Pada akhirnya, kasus itu masuk pengadilan. Tiga mantan tentara Jepang dinyatakan bersalah atas pelecehan seksual di lingkungan militer itu.

Pengadilan distrik Fukushima menjatuhkan hukuman dua tahun penjara kepada para pria tersebut, sesuai dengan tuntutan jaksa. Hukuman tersebut ditangguhkan selama empat tahun, menurut pengadilan.

Gonoi, yang juga telah mengajukan kasus perdata terhadap pemerintah, berharap kasusnya akan menarik lebih banyak perhatian terhadap korban pelecehan dan penyerangan.
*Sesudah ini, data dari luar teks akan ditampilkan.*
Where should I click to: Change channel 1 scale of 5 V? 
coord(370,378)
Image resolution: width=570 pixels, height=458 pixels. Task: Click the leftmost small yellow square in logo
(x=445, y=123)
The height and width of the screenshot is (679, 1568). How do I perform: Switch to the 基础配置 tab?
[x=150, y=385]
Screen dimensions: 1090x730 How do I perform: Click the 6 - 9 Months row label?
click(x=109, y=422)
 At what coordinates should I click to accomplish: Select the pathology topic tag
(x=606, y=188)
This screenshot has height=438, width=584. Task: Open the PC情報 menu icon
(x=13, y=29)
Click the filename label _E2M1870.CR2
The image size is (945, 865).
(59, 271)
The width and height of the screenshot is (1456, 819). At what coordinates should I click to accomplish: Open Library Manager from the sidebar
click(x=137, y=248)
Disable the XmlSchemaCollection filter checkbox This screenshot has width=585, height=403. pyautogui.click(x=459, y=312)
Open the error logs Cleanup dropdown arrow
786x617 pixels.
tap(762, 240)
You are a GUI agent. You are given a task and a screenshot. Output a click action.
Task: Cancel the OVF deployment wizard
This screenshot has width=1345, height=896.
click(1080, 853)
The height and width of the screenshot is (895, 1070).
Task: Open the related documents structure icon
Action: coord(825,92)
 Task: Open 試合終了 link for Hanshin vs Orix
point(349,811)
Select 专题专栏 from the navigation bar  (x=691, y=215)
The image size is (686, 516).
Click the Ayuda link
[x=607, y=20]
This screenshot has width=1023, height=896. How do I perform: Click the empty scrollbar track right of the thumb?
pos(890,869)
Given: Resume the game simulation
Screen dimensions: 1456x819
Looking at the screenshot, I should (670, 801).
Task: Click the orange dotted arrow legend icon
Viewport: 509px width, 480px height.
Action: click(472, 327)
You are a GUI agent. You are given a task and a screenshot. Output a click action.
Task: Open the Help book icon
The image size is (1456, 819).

Menyusul klaimnya, Kementerian Pertahanan melakukan survei dan menemukan lebih dari 1.300 kasus pelecehan di berbagai cabang angkatan pertahanan.

Survei tersebut juga menemukan bahwa insiden yang dilaporkan sering kali ditutup-tutupi atau diabaikan oleh atasannya, yang juga menekan para korban untuk berhenti jika mereka mendesak agar penyelidikan dilanjutkan.

Gonoi mengatakan keengganan awal SDF untuk menangani kasusnya telah membuatnya kecewa dan merasa militer tidak mampu memberikan keamanan bagi negara.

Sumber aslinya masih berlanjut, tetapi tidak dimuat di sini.